* **Tarefa A**: Segundo o trecho do documento, por que as curadoras não têm interesse em submeter as Retomadas às normas de proteção de propriedade intelectual?
* **Tarefa B**: Transcreva do trecho do documento a passagem que vai de "Numa segunda proposta, Benites" até "todas as propostas.".

* **Trecho do documento**:

----------

Nesse sentido, as curadoras propõem que o Masp não “detenha os direitos autorais patrimoniais referentes ao Retomadas, assegurando que, na condição de suas curadoras, tenhamos nossa propriedade intelectual reconhecida pelo MASP em nossos distratos e/ou contratos”.
Numa segunda proposta, Benites e Diniz pedem que, “reconhecidos os direitos autorais patrimoniais”, o Masp retire qualquer barreira para utilizar, difundir ou modificar o trabalho. “Como esta é uma luta coletiva, não nos interessa submeter as Retomadas às normas de proteção de propriedade intelectual”, defendem.
Clique aqui para ver a nota completa das curadoras e todas as propostas.

----------

* **Material fornecido**:
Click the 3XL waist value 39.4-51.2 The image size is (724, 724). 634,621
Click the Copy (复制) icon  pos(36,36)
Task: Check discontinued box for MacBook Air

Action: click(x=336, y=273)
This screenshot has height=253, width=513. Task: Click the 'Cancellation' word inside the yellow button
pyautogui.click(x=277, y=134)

----------

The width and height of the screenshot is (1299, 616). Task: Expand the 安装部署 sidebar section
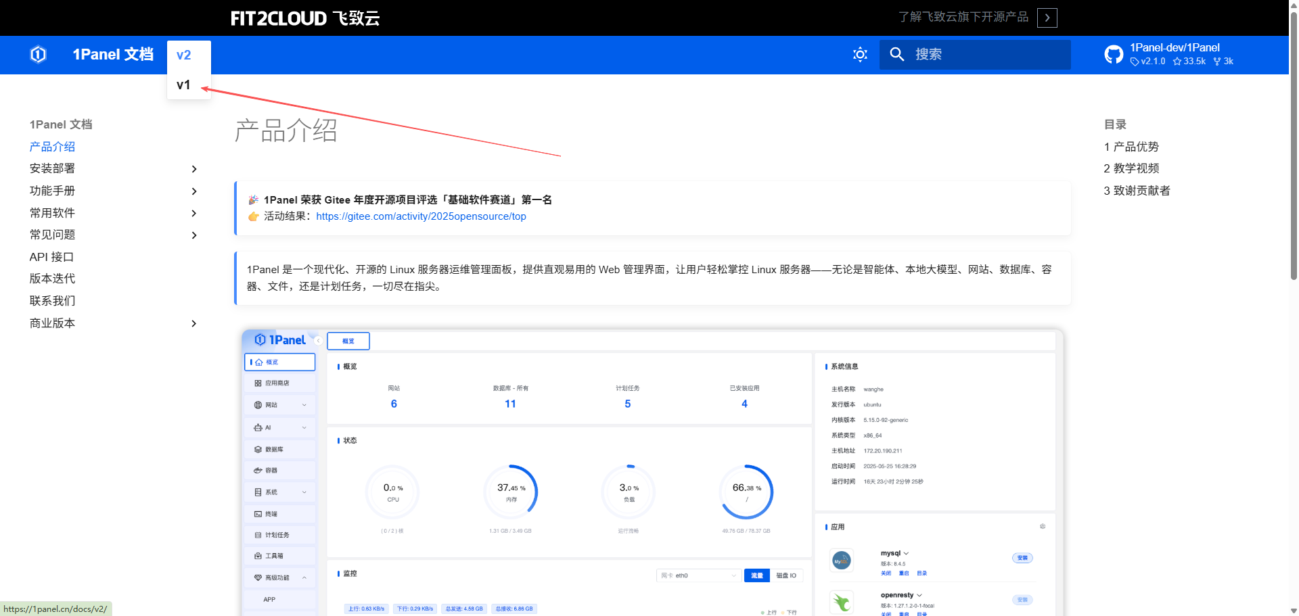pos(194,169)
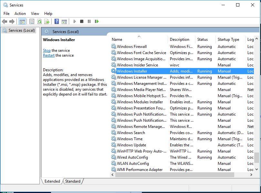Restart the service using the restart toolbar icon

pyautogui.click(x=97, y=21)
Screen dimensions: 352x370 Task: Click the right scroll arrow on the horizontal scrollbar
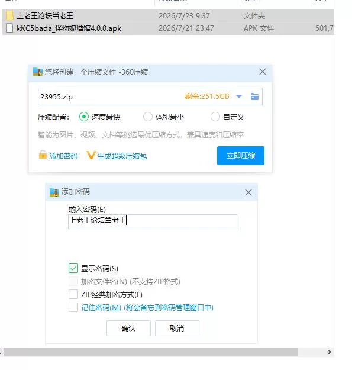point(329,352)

----------

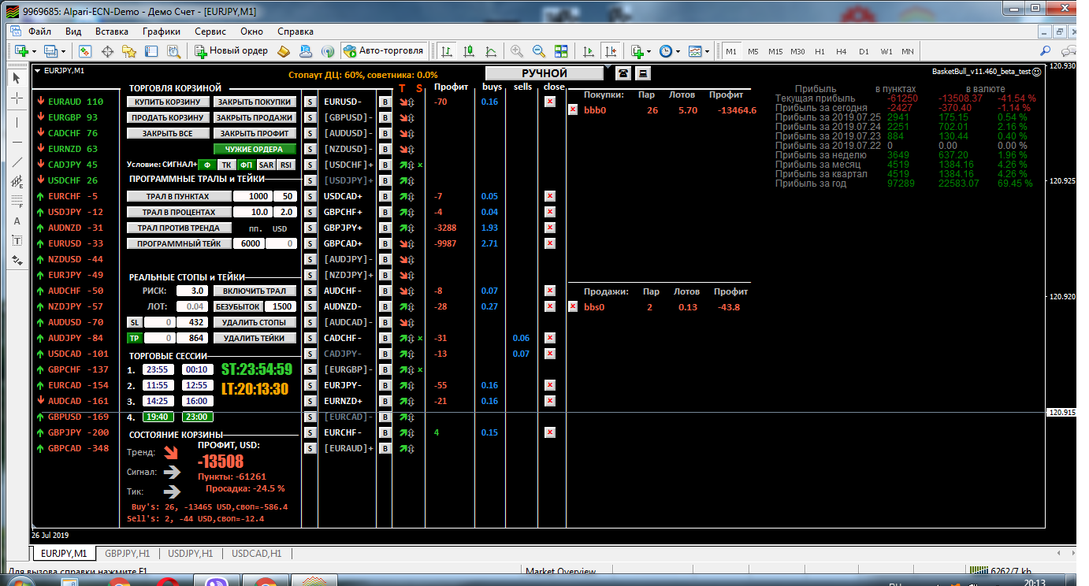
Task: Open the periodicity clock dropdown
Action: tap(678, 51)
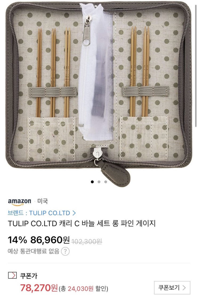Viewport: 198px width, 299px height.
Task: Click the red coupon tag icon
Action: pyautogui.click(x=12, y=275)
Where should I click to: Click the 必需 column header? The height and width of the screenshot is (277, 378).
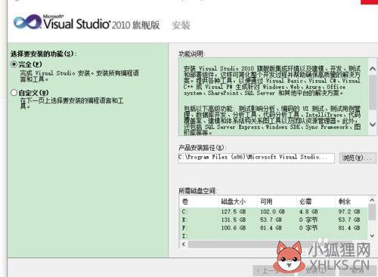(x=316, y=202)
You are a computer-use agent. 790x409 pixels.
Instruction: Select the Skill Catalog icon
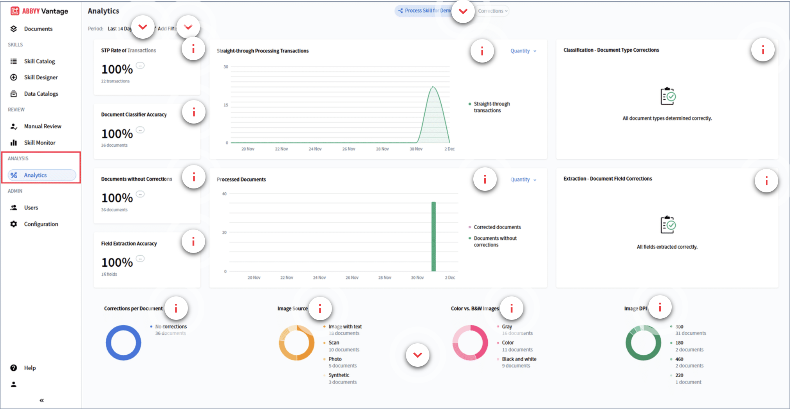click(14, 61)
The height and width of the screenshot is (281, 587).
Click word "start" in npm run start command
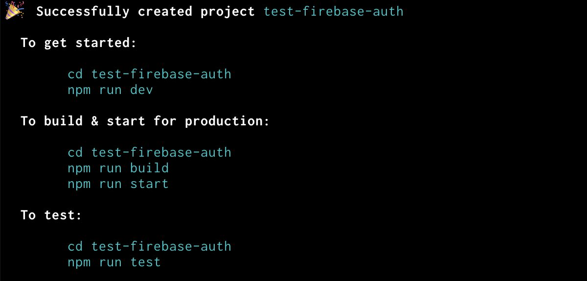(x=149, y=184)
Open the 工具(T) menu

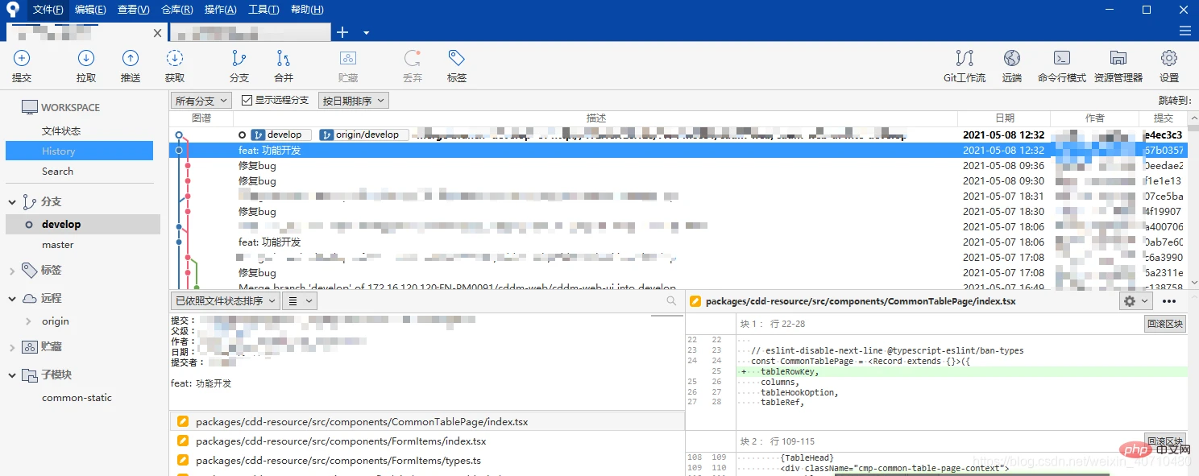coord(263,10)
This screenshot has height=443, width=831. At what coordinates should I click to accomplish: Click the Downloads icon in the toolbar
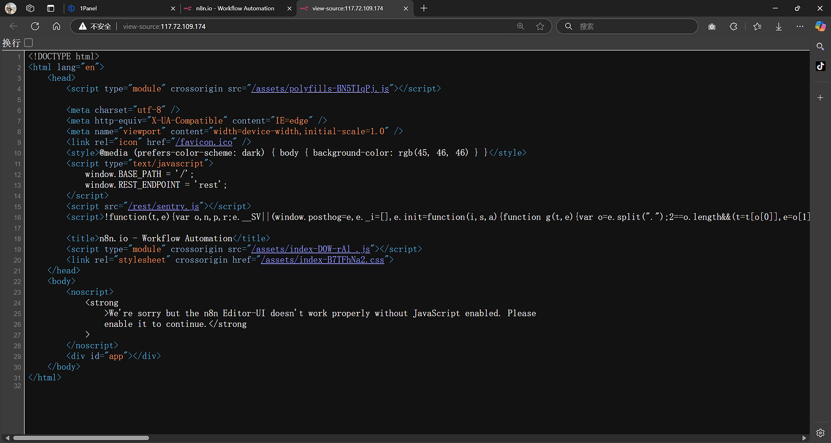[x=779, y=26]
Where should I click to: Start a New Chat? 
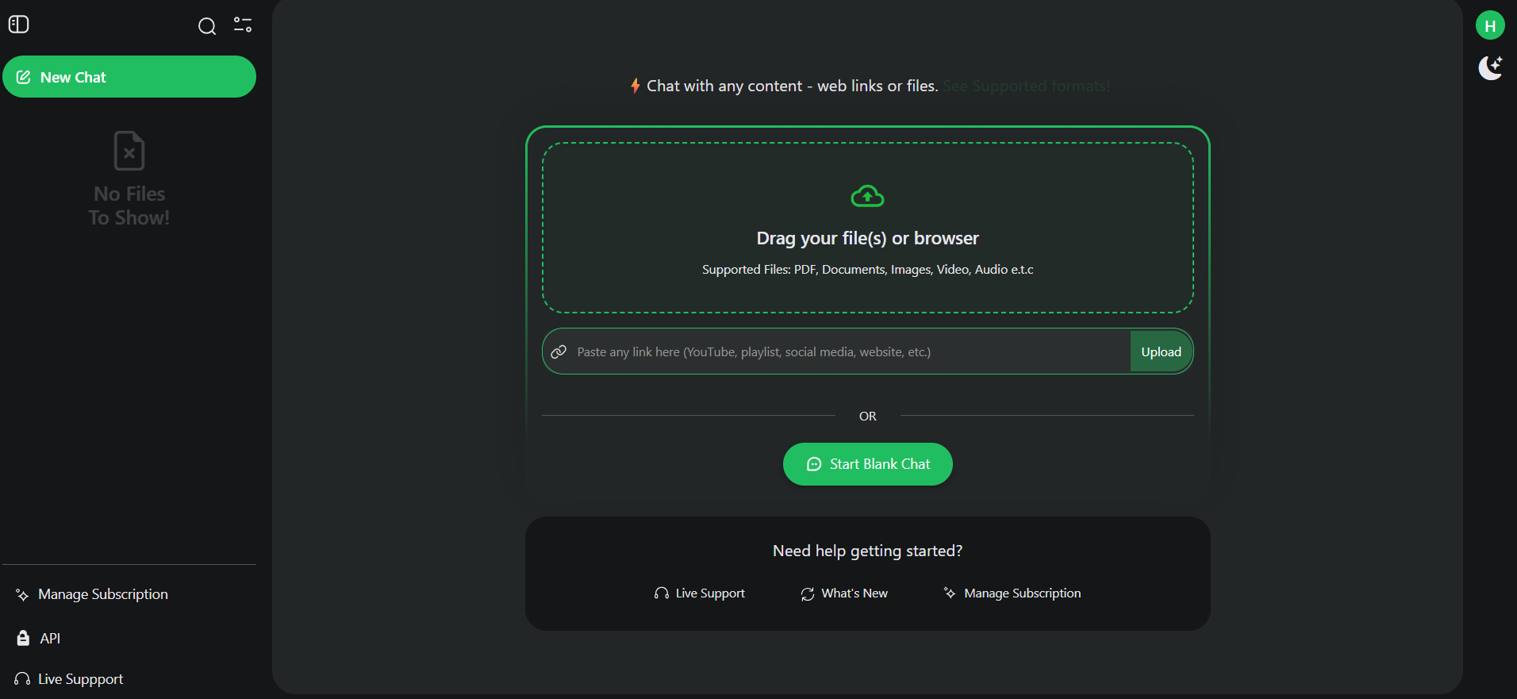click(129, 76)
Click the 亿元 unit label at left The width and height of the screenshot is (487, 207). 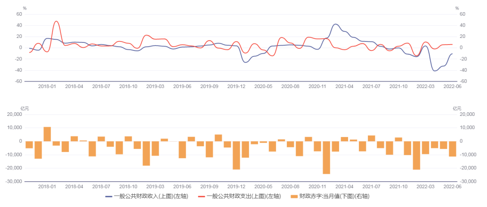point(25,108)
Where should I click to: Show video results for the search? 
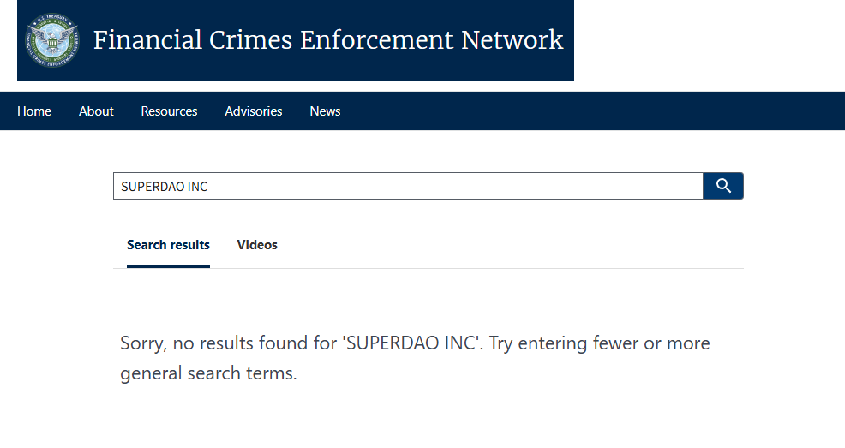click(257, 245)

----------

* **Resposta escrita A**: Porque se trata de uma luta coletiva.

* **Resposta escrita B**:
Numa segunda proposta, Benites e Diniz pedem que, “reconhecidos os direitos autorais patrimoniais”, o Masp retire qualquer barreira para utilizar, difundir ou modificar o trabalho. “Como esta é uma luta coletiva, não nos interessa submeter as Retomadas às normas de proteção de propriedade intelectual”, defendem.
Clique aqui para ver a nota completa das curadoras e todas as propostas.